MA, Xiaogang1, HUMMER, Daniel2, HAZEN, Robert M.3, GOLDEN, Joshua J.4, FOX, Peter1 and MEYER, Michael3, (1)Department of Computer Science, Rensselaer Polytechnic Institute, 110 Eighth Street, Troy, NY 12180, (2)Department of Geology, Southern Illinois University, Carbondale, IL 62901, (3)Geophysical Laboratory, Carnegie Institution for Science, Washington, DC 20015, (4)Department of Geosciences, University of Arizona, Tucson, AZ 85721,

The geoscience community has discovered more than 5000 mineral species so far. Studies are under way to explore the physical and chemical characteristics of those minerals as well as the spatial and temporal patterns in their distribution. In this work we aim to explore the co-relationships between those mineral species and the 72 mineral-forming elements, and we have carried out a few case studies since the beginning of 2016. In the first pilot study, we considered 30 key mineral-forming elements and constructed a 30 x 30 x 30 matrix, with the same list of elements along each axis. Each matrix element was first filled with the raw number of minerals in which elements X, Y, and Z coexist, and then rendered with a color according to the value of the number. With such a simple visualization the three-dimensional matrix reveals intriguing patterns in the co-relationships between elements and minerals. We also developed function to manipulate the matrix, so a user can rotate the matrix, highlight certain cubes or patterns, and slice one or more planes out from the matrix to see patterns in a two-dimensional context. In another case study we constructed a 72 x 72 x 72 matrix for all the 72 mineral-forming elements, and used a chi-squared test to generate values to be filled in that matrix. The aim of that case study is to answer the question: Does the presence of element Z affect the correlation between elements X and Y in mineral species?

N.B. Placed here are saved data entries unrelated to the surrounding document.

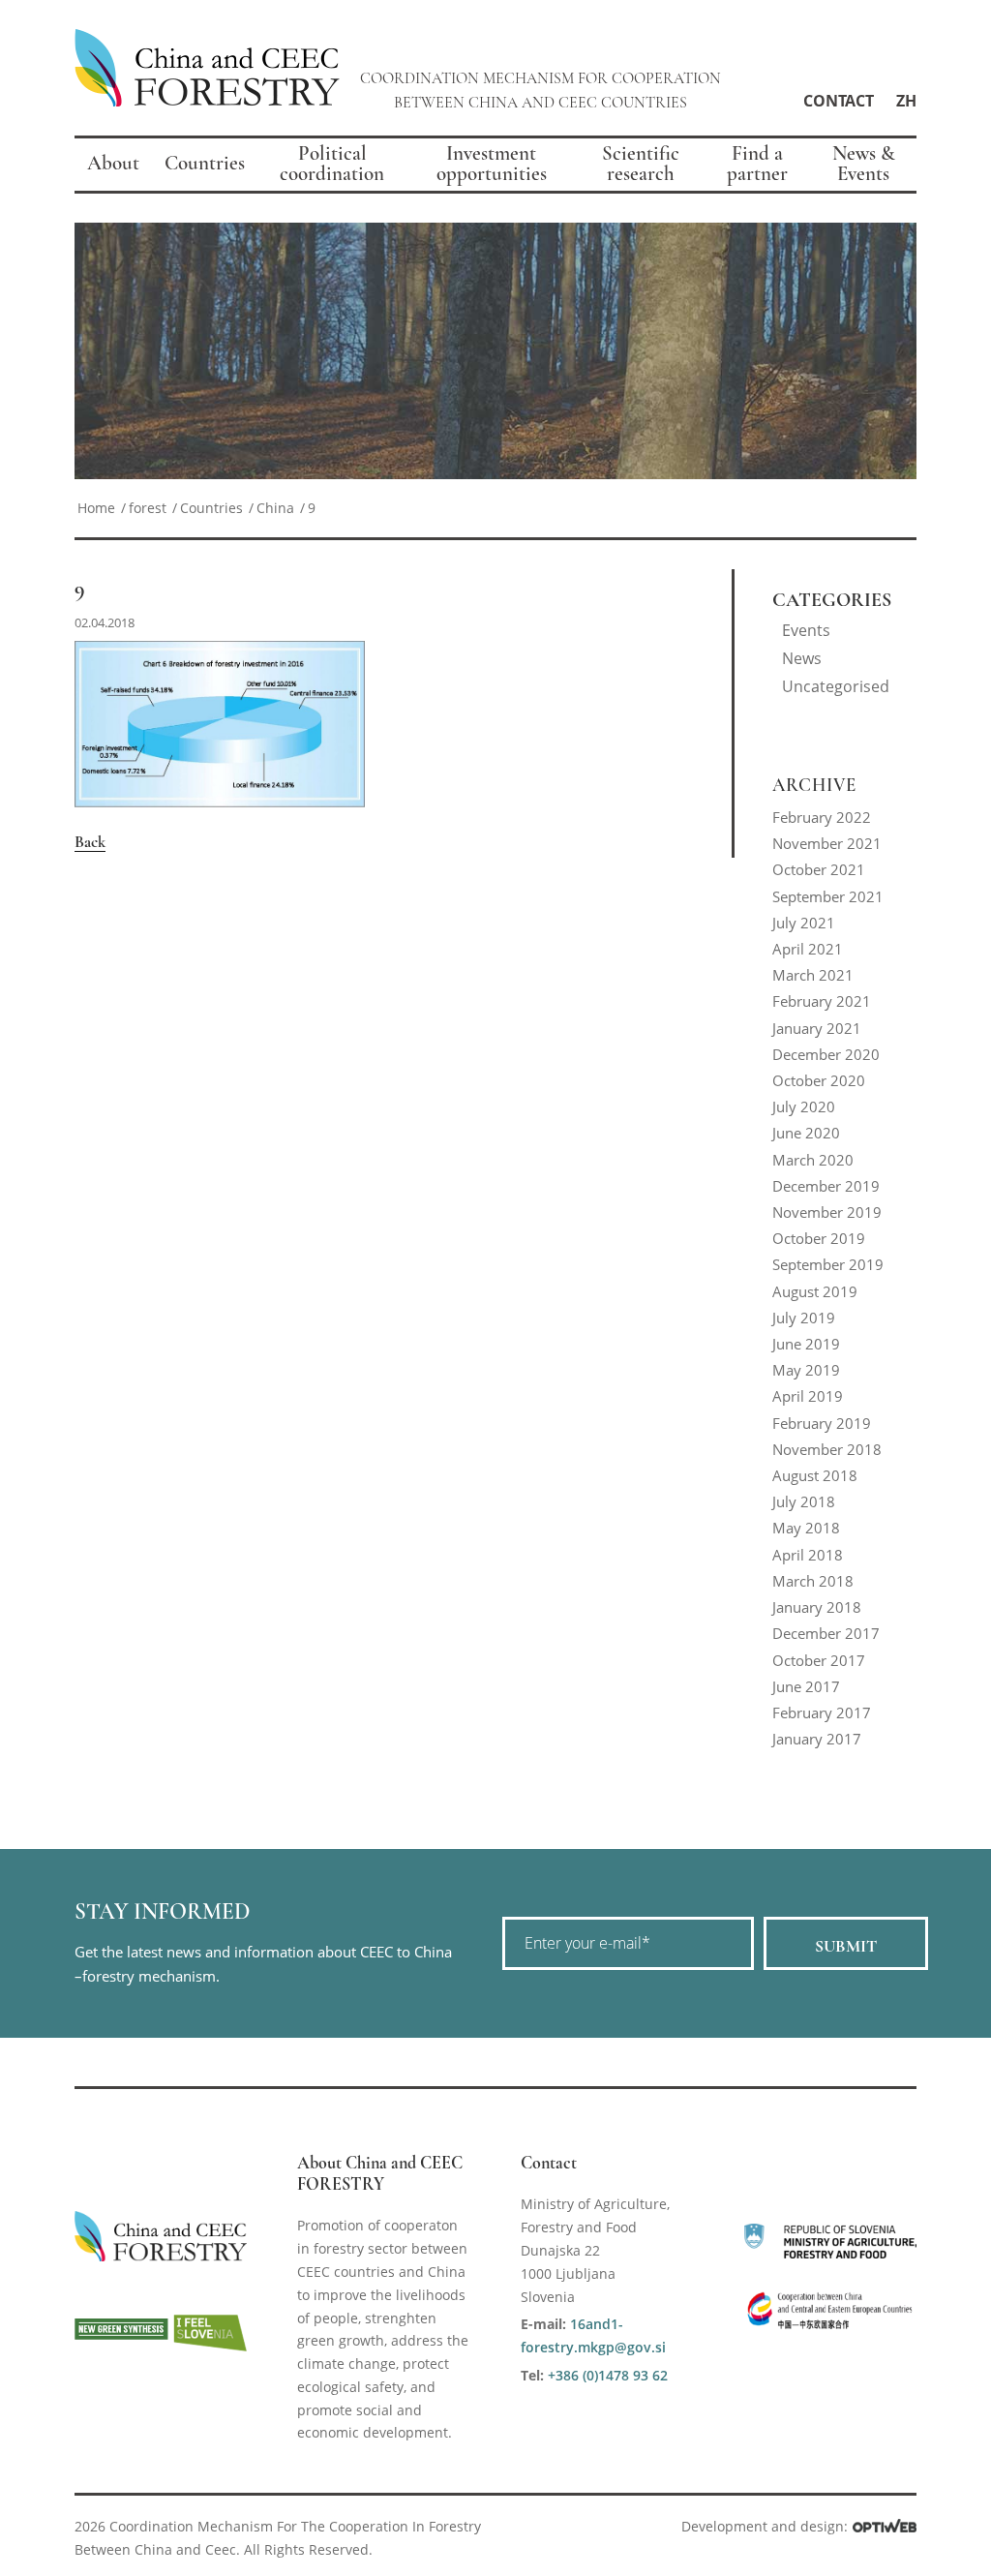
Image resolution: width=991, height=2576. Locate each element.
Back (90, 842)
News (802, 658)
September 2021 (828, 896)
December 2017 (826, 1633)
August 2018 (814, 1475)
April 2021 (807, 948)
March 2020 (813, 1159)
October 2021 (818, 869)
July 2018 (803, 1501)
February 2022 (821, 817)
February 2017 (821, 1712)
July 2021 (803, 922)
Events (806, 630)
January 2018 (816, 1607)
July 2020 (803, 1106)
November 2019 (827, 1212)
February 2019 (821, 1423)
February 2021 (821, 1001)
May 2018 (806, 1527)
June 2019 (806, 1343)
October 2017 (818, 1660)
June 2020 (806, 1132)
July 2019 (803, 1317)
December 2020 (826, 1054)
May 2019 (806, 1369)
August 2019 (814, 1291)
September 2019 (828, 1264)
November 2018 (827, 1449)
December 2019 (826, 1186)
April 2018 (807, 1554)
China (275, 508)
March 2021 (813, 975)
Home (96, 508)
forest (147, 508)
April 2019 (807, 1396)
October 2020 (818, 1080)
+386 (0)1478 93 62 (608, 2375)
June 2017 (806, 1686)
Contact (838, 100)
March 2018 (813, 1581)
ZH (906, 100)
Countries (211, 508)
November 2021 (827, 843)
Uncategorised (835, 686)
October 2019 (818, 1238)
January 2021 (816, 1028)
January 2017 (816, 1738)
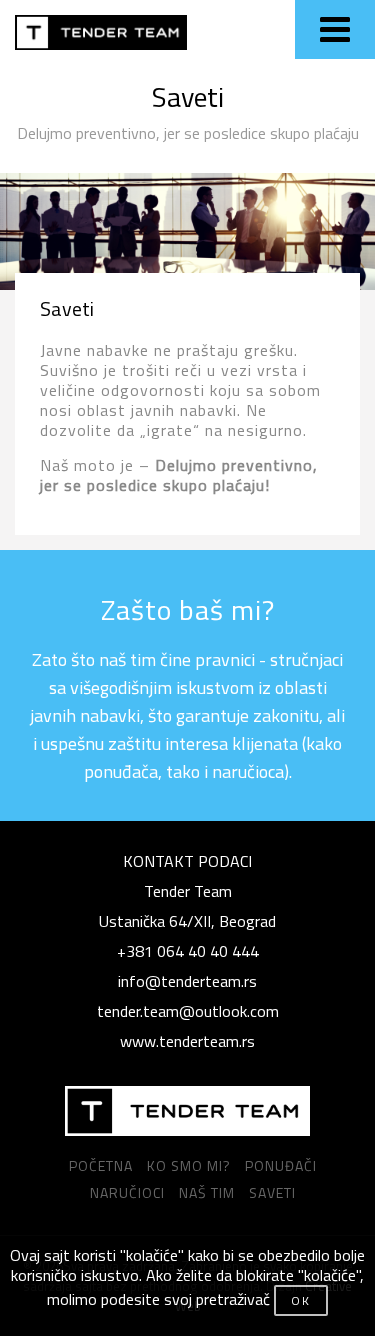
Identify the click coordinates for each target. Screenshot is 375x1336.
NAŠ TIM (207, 1192)
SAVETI (272, 1192)
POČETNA (101, 1165)
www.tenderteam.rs (187, 1041)
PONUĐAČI (281, 1165)
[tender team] (187, 1111)
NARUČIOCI (127, 1192)
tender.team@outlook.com (188, 1011)
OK (301, 1300)
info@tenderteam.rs (187, 981)
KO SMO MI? (189, 1165)
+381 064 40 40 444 (188, 951)
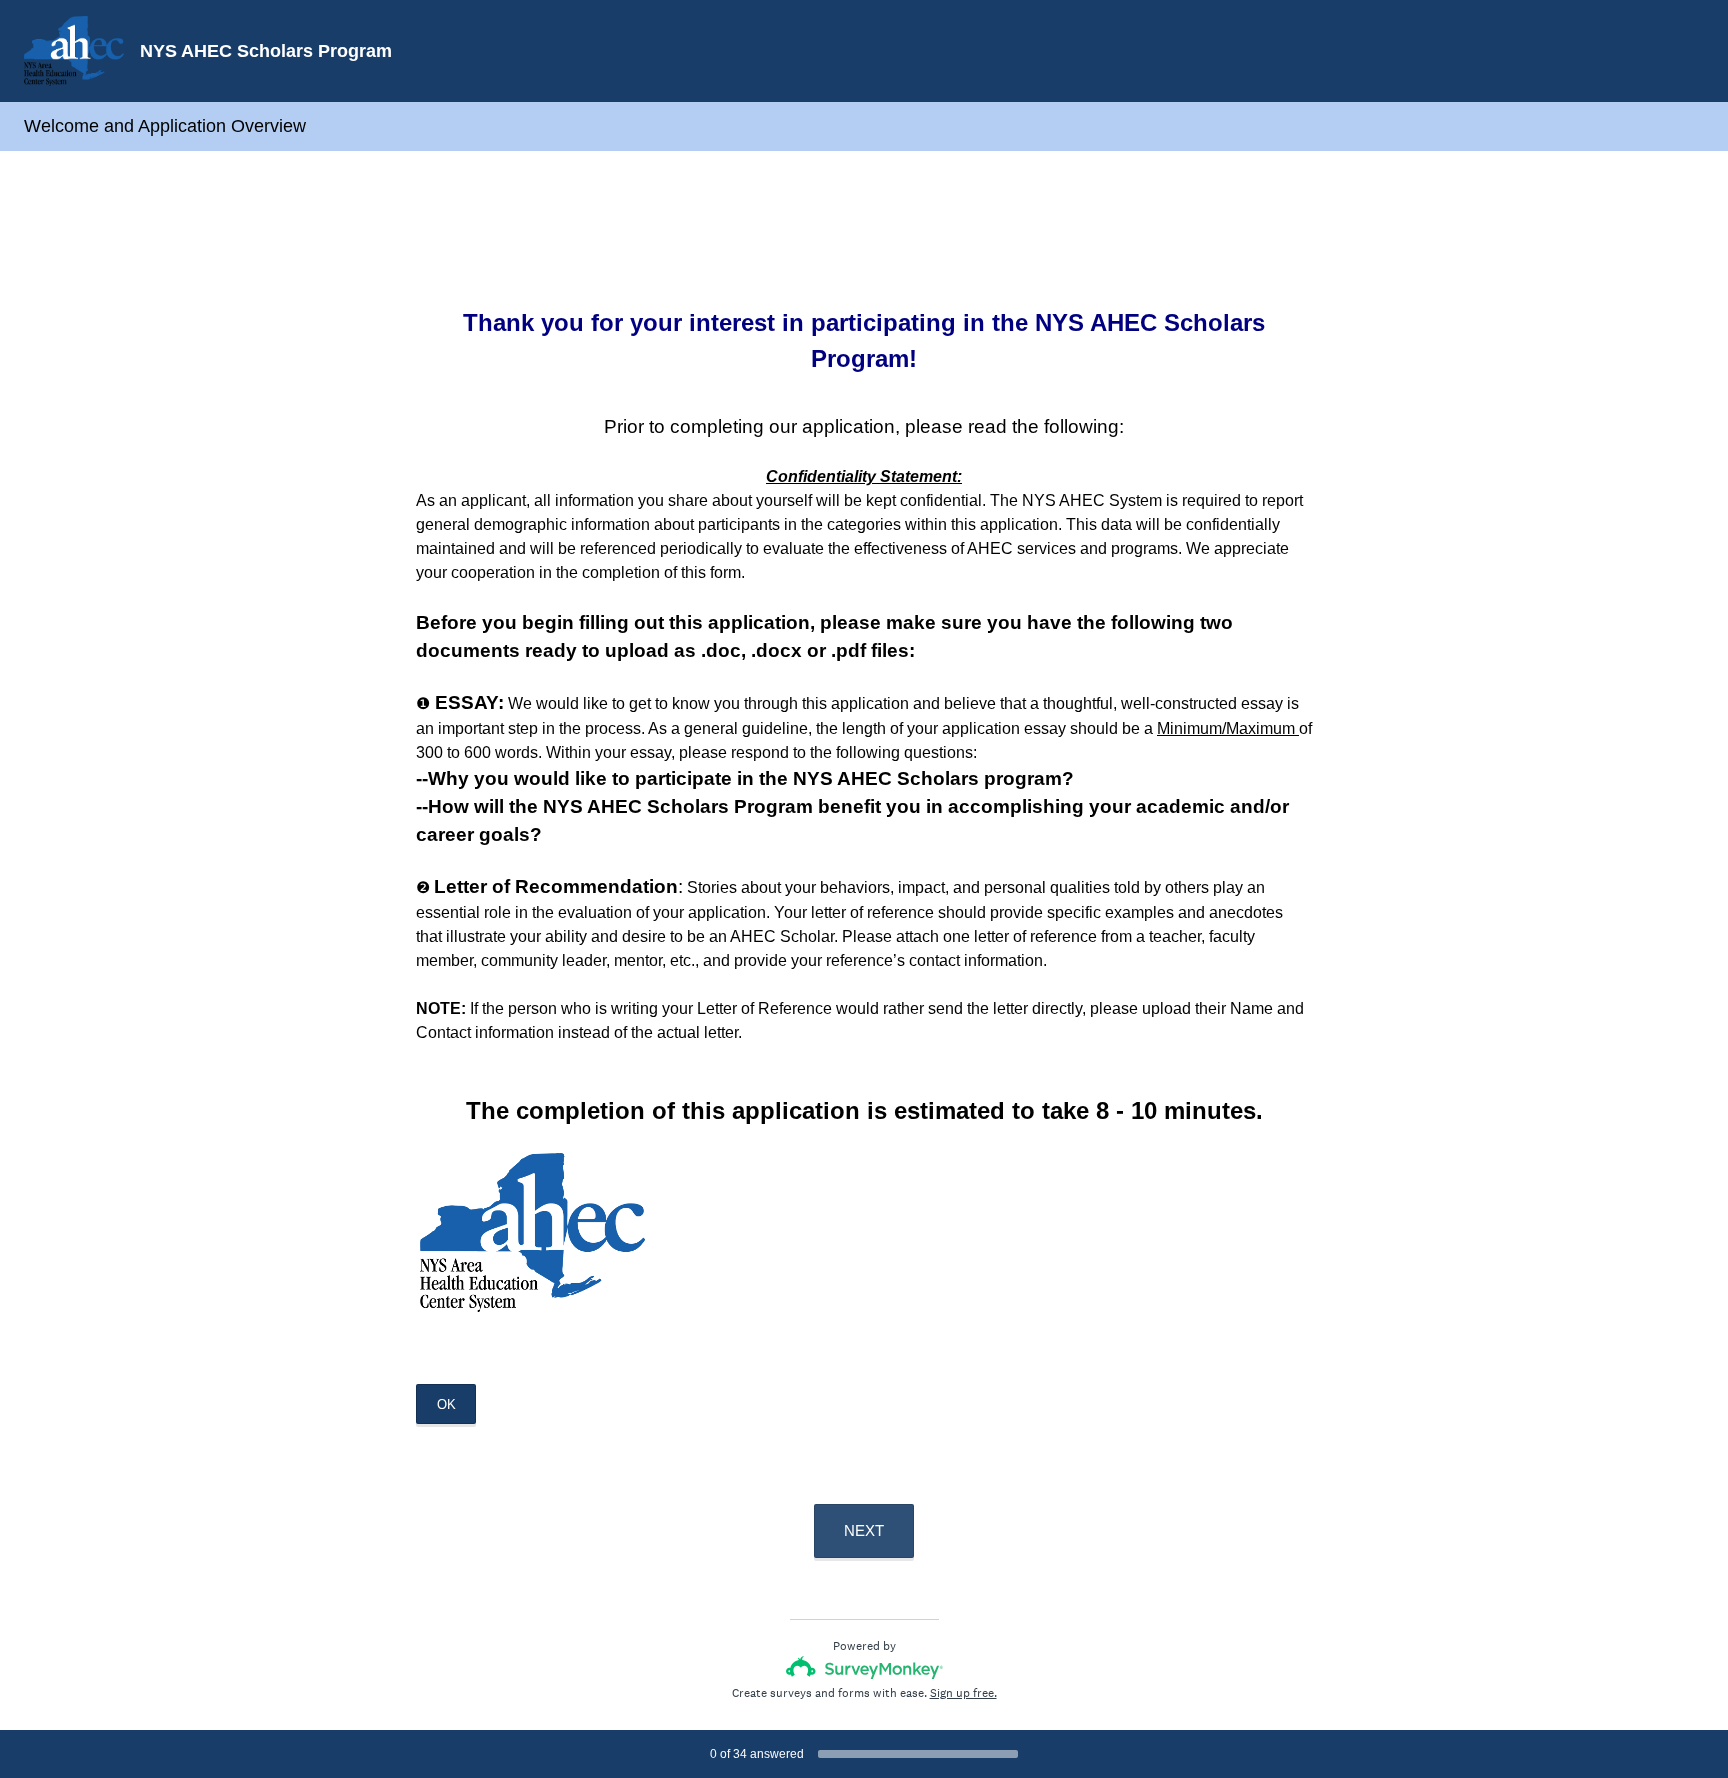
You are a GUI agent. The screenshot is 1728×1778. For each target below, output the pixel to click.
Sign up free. (963, 1693)
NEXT (864, 1530)
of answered (757, 1754)
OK (446, 1404)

This three-dimensional matrix visualization method is applicable to many other systems. For example, we can calculate the expected numbers of minerals with X + Y + Z based on average crustal abundances and compare the observed and expected numbers. In this way we estimate the extent to which the element triplets occur with greater or lesser frequency than would be expected based on average crustal abundances. Each axis can have multiple associated parameters. For example, we can also add data on electronegativity, ionic radius, atomic number, period, crustal abundance, etc. By using those parameters, we can order elements along the three axes automatically to test different clusterings of elements. Besides mineral counts, the value in each cube can also represent other properties. Using cation and anion oxidation states in place of chemical elements may allow us to see dramatic correlations based on redox.